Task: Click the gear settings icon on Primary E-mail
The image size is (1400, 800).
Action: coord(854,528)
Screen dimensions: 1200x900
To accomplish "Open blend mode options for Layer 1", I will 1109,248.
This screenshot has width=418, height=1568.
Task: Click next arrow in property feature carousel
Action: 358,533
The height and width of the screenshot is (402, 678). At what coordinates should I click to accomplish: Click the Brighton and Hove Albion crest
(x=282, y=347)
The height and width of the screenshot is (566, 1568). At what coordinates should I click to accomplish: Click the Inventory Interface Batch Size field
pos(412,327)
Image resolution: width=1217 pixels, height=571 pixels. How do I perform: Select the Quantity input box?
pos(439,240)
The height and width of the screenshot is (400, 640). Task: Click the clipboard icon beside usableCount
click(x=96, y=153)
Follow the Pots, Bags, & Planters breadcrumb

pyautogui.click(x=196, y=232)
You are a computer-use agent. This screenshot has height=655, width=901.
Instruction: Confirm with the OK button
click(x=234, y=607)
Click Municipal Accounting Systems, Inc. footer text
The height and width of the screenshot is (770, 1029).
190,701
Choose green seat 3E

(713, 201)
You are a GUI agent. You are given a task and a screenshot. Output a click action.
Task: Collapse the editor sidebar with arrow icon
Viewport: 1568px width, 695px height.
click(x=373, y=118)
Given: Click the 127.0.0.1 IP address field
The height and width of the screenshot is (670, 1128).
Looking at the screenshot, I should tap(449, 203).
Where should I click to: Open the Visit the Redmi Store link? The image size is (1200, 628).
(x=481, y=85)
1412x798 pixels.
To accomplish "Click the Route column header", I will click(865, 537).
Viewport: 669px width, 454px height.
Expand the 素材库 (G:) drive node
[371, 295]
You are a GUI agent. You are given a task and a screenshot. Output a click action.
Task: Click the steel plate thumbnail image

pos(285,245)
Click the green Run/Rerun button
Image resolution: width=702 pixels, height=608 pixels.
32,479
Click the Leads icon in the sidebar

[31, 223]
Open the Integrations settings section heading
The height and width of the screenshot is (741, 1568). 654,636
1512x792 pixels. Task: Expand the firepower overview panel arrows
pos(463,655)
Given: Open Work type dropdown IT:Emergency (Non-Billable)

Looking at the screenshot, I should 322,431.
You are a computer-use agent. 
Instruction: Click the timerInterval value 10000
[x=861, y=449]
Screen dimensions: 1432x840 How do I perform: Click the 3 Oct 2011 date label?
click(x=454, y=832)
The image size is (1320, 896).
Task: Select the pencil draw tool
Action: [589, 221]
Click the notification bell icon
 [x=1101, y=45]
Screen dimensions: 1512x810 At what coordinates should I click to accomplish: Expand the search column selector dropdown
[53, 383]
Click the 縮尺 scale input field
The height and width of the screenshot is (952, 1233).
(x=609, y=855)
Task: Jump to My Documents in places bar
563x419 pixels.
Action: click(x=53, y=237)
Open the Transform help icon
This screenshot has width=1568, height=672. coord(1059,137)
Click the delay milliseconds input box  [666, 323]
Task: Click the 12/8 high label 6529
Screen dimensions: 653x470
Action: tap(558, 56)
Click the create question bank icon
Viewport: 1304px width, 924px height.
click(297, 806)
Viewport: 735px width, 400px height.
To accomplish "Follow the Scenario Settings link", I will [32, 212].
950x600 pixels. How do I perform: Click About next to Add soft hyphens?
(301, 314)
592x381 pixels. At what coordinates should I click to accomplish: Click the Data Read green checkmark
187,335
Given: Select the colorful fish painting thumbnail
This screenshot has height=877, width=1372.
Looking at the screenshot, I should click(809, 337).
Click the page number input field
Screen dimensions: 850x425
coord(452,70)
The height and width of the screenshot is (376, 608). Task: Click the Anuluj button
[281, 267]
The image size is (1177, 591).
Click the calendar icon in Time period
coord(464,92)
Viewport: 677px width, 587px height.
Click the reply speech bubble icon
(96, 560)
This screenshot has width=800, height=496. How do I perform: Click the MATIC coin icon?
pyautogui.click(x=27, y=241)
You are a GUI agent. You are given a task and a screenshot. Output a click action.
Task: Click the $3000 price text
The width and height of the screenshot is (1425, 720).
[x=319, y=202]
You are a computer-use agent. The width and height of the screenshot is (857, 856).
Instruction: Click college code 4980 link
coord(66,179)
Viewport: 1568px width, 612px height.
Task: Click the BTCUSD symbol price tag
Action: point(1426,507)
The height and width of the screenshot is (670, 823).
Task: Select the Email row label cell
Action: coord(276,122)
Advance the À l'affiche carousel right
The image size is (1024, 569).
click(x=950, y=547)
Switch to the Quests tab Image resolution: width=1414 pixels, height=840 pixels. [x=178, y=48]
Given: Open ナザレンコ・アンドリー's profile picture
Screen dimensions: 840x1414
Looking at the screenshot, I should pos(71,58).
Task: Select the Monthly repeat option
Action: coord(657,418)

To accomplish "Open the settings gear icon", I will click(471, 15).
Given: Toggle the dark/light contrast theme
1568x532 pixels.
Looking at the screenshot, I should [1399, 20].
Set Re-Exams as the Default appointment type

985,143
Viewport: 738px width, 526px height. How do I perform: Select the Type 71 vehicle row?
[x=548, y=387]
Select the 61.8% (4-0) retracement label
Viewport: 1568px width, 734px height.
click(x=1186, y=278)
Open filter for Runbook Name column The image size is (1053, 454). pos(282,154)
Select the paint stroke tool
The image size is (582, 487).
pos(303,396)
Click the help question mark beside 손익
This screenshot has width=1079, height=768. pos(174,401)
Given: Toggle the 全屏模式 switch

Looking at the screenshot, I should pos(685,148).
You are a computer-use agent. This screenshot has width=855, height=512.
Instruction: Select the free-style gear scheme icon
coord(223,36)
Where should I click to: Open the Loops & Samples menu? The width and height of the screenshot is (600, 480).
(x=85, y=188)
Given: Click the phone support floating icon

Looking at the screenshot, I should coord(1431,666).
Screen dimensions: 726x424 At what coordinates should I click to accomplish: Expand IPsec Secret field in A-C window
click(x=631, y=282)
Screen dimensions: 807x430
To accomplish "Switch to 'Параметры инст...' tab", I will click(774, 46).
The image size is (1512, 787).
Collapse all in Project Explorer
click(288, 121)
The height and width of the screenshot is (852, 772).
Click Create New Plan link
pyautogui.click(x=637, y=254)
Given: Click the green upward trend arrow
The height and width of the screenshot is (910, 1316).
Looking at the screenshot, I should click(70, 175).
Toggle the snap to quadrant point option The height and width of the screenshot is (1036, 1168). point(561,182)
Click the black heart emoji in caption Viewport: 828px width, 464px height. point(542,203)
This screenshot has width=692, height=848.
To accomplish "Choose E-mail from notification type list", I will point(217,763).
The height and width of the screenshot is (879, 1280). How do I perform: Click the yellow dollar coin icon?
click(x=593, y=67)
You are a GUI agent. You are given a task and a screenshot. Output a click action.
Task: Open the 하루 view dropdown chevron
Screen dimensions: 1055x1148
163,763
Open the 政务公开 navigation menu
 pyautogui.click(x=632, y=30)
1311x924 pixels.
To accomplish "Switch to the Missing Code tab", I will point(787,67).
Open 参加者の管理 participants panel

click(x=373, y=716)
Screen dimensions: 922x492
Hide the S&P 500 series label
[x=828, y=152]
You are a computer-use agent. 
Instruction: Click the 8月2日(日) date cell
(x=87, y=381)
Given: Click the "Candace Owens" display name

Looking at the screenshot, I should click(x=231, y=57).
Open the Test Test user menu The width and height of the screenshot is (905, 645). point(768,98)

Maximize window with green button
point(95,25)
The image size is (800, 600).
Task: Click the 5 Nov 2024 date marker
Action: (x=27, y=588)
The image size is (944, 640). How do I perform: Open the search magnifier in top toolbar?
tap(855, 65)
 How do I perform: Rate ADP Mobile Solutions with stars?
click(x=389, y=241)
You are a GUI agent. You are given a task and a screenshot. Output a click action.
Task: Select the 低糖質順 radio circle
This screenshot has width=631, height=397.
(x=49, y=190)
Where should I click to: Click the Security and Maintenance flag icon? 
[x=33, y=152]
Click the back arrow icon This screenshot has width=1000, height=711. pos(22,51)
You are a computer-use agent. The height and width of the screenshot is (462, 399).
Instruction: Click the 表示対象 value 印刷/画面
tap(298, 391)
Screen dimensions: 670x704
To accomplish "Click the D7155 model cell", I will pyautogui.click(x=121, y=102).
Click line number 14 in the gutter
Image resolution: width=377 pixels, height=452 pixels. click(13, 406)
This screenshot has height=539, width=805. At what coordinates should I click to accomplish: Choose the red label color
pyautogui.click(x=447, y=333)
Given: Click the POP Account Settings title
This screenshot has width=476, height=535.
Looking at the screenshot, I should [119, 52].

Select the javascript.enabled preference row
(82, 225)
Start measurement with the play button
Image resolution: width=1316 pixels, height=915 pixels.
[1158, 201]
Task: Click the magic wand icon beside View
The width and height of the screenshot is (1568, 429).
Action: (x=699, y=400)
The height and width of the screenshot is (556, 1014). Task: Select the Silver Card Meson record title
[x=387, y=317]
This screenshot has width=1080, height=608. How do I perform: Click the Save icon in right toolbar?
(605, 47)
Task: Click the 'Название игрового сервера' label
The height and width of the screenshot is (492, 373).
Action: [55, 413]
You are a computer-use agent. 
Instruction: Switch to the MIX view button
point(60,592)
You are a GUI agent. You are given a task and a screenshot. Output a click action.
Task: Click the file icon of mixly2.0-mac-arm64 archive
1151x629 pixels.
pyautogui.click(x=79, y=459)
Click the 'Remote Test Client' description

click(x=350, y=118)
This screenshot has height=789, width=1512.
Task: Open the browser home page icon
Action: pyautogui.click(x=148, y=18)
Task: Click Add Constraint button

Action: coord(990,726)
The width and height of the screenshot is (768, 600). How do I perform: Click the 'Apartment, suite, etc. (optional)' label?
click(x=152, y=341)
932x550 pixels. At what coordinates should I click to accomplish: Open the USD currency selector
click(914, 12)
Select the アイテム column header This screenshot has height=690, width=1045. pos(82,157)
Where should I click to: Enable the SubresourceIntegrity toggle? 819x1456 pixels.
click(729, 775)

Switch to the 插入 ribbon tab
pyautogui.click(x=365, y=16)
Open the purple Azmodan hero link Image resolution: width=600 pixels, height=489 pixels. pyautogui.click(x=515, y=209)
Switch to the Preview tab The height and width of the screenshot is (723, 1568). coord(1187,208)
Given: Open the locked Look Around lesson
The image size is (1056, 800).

+++

* _Work required_: From the entries, copy every line in which the string "text" can be found.

* _Output for this task_:
Click Municipal Accounting Systems, Inc. footer text
Task: Click the $3000 price text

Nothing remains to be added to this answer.